All of this may seem very fantastic, but really it is all about being able to deepen one’s perspective. The five eyes are a way of teaching us to look beyond the surface of things and to appreciate the empty, yet provisionally existent Middle Wayness of all phenomena. The three bodies are a way of appreciating the different ways the Buddha (or buddhahood) is an active presence in the world and in our lives, as the historical founder of Buddhism, as an uplifting ideal and even spiritual presence, and as the selfless and compassionate true nature of reality.

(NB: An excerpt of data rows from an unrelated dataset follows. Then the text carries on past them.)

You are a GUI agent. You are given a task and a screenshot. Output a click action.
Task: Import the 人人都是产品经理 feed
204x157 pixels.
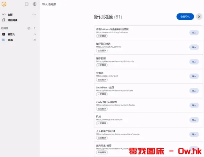pos(194,134)
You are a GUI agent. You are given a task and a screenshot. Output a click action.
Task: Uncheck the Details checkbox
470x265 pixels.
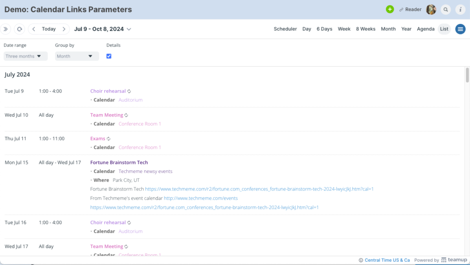pyautogui.click(x=109, y=56)
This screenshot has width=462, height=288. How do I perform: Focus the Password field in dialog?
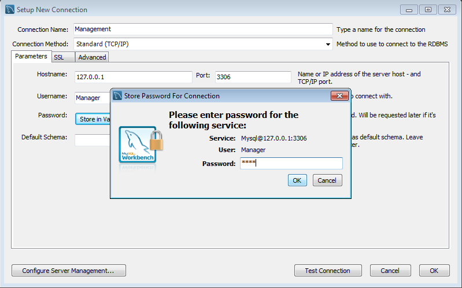coord(291,163)
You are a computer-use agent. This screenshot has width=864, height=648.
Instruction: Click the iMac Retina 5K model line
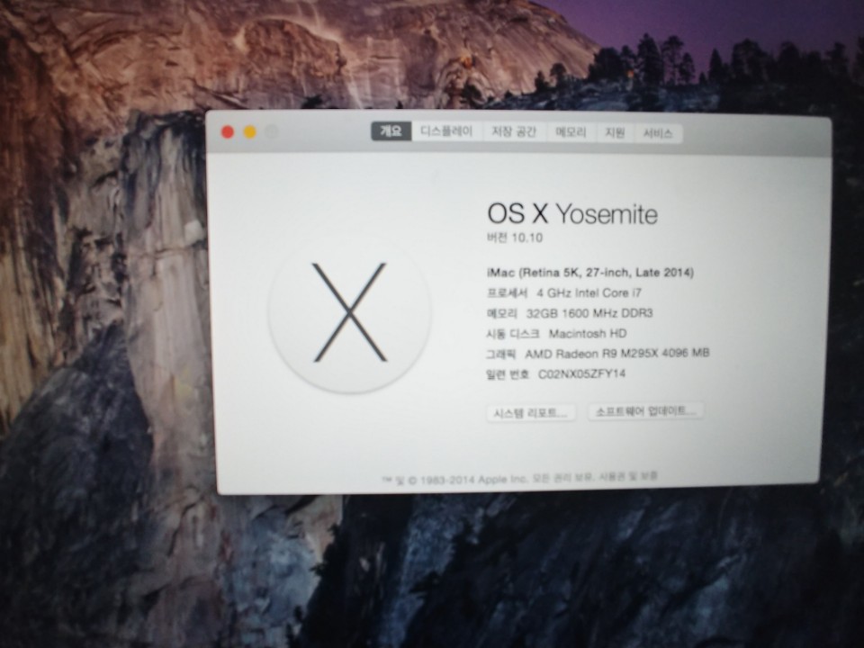coord(589,272)
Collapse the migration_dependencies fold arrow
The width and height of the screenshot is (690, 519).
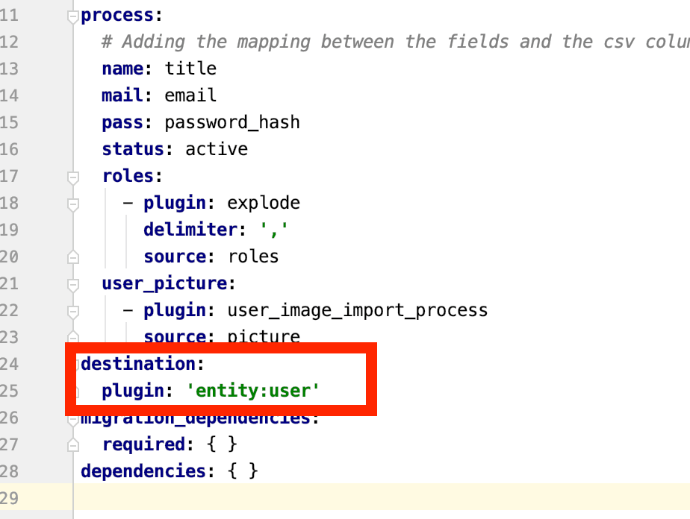coord(72,418)
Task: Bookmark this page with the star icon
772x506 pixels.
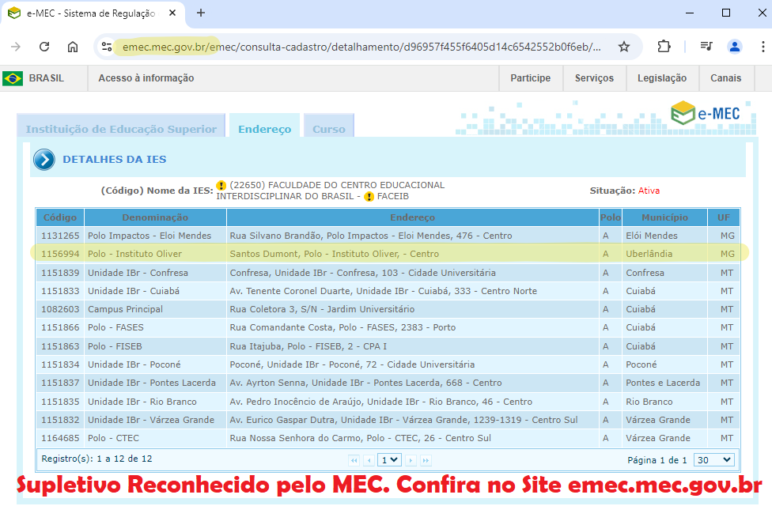Action: click(x=624, y=47)
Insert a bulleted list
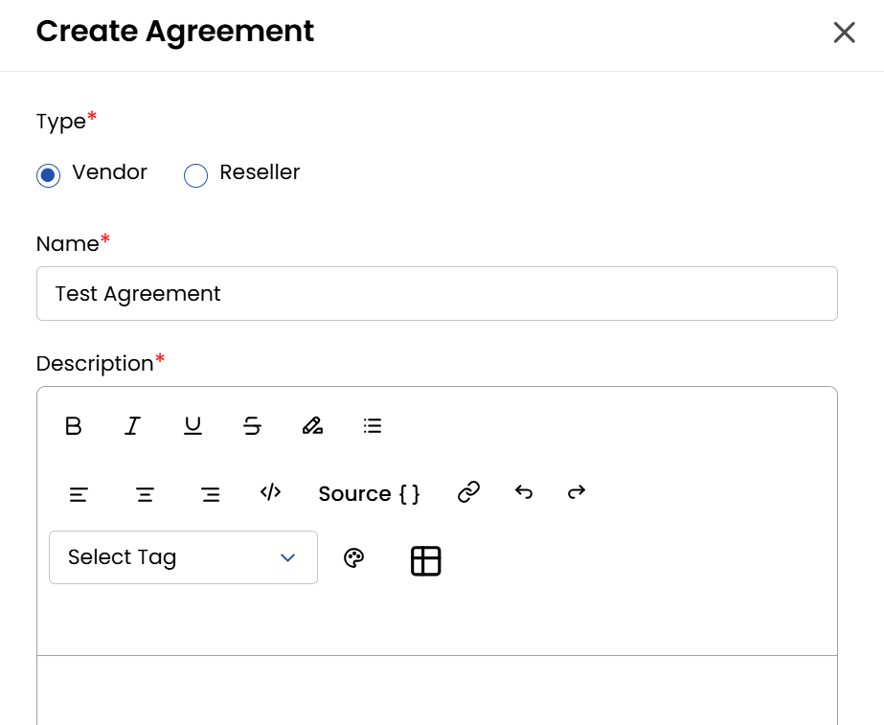The width and height of the screenshot is (884, 725). tap(373, 426)
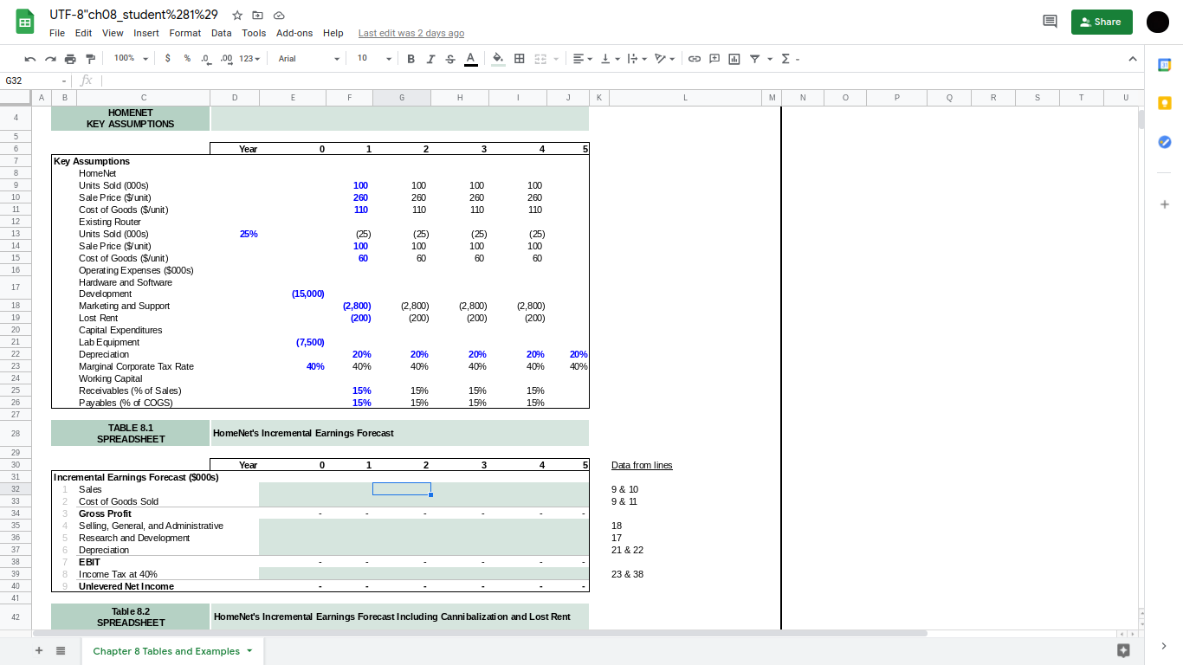The height and width of the screenshot is (665, 1183).
Task: Click the Share button
Action: pyautogui.click(x=1101, y=22)
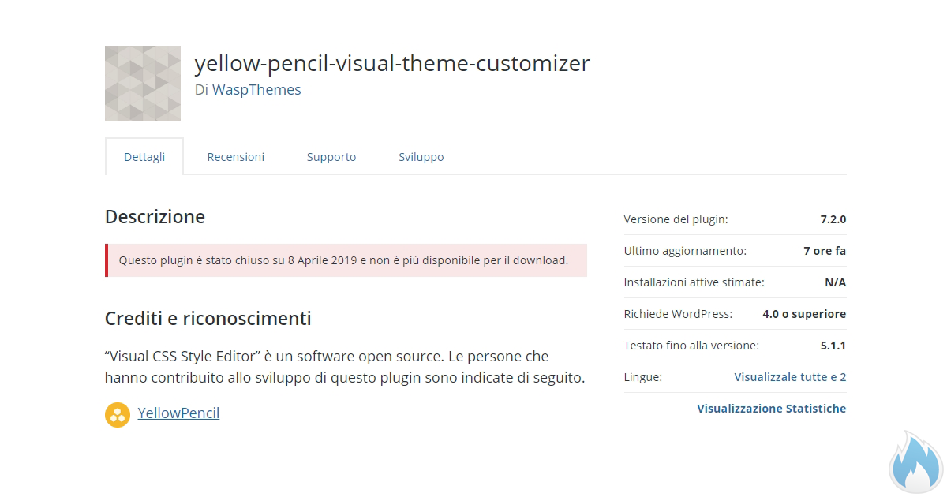Screen dimensions: 947x497
Task: Click the geometric plugin icon thumbnail
Action: coord(143,84)
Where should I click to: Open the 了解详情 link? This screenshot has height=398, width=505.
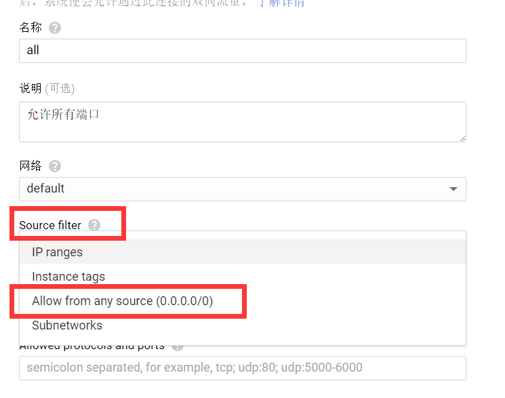[282, 3]
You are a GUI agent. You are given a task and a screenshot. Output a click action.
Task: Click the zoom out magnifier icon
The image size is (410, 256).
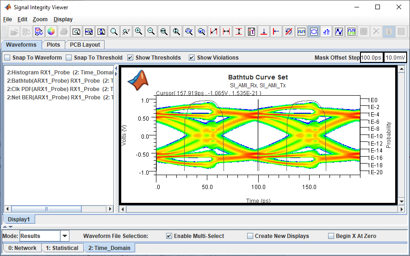151,32
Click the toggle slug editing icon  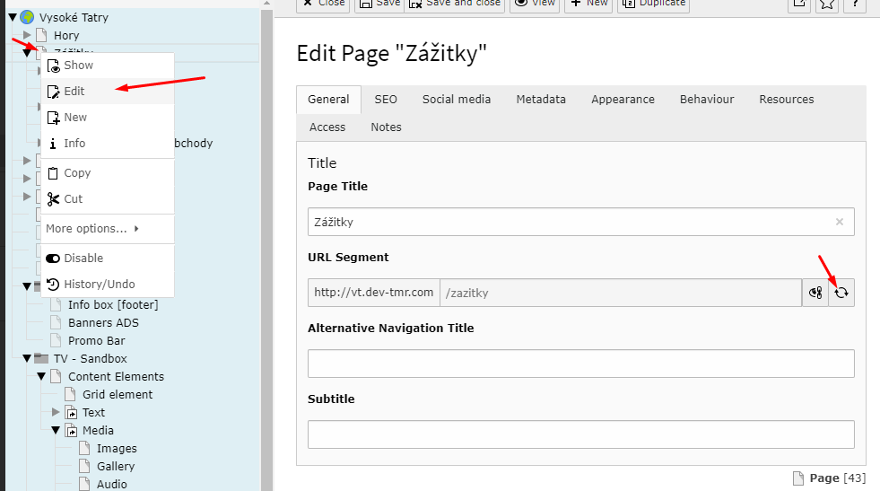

The four lands, like the ten worlds, are a way of classifying different states of being: from an unenlightened state in need of basic teachings and practices, to a state of peaceful detachment, to one of growing ease and ability, and finally to the timeless tranquility and illumination of buddhahood. As one matures in one’s practice it is likely that one will find oneself among more mature practitioners and one will also gain a greater understanding of the Buddha and what it means to realize and actualize buddhahood. In the context of Kanjin Honzon-shō, knowing these teachings helps us to appreciate why the interlocutor has such a hard time believing that the Eternal Śākyamuni Buddha with his five eyes and three bodies who resides in the Pure Land of Eternally Tranquil Light can exist within ourselves. Nevertheless, this is what Nichiren is claiming, that we ourselves have the world of buddhahood within us, and so we ourselves have the five eyes and the three bodies and are able to abide in the Pure Land of Tranquil Light.